----- Document segment -----
Yes, but the API will have to handle situations where someone is using a term outside of the ontology and there is no ontology ID to use. In this case the URL and ID would be empty and there would only be a text term???

Yes, sorry, I was too brief in my comment. I agree, and we are on the same page.

It feels to me like we should allow for both searching on, and returning both name and ontology ID.

I agree. Based on the discussion it sounds like this will offer the greatest flexibility for the consumer without greatly burdening the API implementation.

How does the UI get the list of ids? Does the API provide them?

To answer my own question. One mechanism the UI could use is the facets parameter on a query to return the distinct set of values stored in the repository. This isn't all possible values in the ontology, just the distinct subset in the actual repository data. I believe iReceptor actually does this itself internally.

Where does it get the names that go with the ids?

I think, though I'm not positive, but the facets parameter could operate on both the id and the name, thus returning both of them, and the UI can use both as it wishes.

If a query supplies both an id and a text field value, then do what?

I think we don't do anything special, we treat it like any other query and if the id/value are in conflict, that really is a error on the consumer's part.

@schristley BTW, no objections to trying to consolidate ontology URLs in a single section, but I do worry about being able to specify how one uses a given URL to look up and return a specific text string in an ontology for a given ID. For example, from a software tool perspective, how do you translate 9606 to "Homo sapiens". How do you get some interpretable JSON from this lookup to extract "Homo sapiens". How far do we need to go to specify that?

http://bioportal.bioontology.org/ontologies/NCBITAXON?p=classes&conceptid=9606

Is it possible to use just the ontology URL (e.g., http://purl.bioontology.org/ontology/NCBITAXON/9606) in the string for species? We could in theory allow people use use other types of text there is the ontology doesn't have what they want. Or is that a terrible idea?

Also, this seems like a place where the API and the file format have slightly different needs. The API itself could essentially encode just 9606 or some variant of it (like the URL above) without being "user-friendly". It's an API...it doesn't need to be end-user friendly. It needs to be programmer-friendly. It'll be up to the people that implement the user interfaces to make it user-friendly, including looking up the associated names of the objects etc.

Is it possible to use just the ontology URL (e.g., http://purl.bioontology.org/ontology/NCBITAXON/9606) in the string for species? We could in theory allow people use use other types of text there is the ontology doesn't have what they want. Or is that a terrible idea?

Do you mean, not have the other fields, just have the one field? That's possible but I think it complicates other stuff because the value would need to be interpreted in different contexts.

Also, this seems like a place where the API and the file format have slightly different needs. The API itself could essentially encode just 9606 or some variant of it (like the URL above) without being "user-friendly".

True, which is why my initial preference was for (1) as well. But it cannot handle custom values that aren't in the ontology yet. There is no way to query studies with custom values if the API only accepts an id. I don't expect custom values for species, but I do expect that to happen for other fields.
-----
- [Written exercise A]
In the forum thread, what query parameter could the UI use to get the distinct set of values stored in the repository?
- [Written exercise B]
Write out the forum thread from "I think, though" up to and including "as it wishes.", swapping "UI" for "client".
The records aren't needed for any of this.
----- Dataset records -----
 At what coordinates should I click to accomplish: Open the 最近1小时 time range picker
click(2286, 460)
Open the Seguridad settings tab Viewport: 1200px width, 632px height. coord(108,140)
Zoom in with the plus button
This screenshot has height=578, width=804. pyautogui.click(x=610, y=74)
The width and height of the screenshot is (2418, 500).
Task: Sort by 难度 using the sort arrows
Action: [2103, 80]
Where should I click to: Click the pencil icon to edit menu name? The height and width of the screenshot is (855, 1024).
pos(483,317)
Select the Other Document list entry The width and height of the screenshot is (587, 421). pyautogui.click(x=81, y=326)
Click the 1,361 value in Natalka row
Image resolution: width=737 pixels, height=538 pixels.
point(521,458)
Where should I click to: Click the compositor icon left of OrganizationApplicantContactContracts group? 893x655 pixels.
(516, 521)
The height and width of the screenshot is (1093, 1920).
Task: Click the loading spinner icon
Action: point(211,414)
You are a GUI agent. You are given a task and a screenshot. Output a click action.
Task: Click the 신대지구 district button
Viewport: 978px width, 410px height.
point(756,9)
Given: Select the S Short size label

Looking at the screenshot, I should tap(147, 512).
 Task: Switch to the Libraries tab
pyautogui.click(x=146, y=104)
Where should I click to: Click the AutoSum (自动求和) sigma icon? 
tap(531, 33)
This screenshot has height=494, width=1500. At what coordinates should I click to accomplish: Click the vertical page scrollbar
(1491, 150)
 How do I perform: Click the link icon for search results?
-----
- [Correct answer A]
The facets parameter.

- [Correct answer B]
I think, though I'm not positive, but the facets parameter could operate on both the id and the name, thus returning both of them, and the client can use both as it wishes.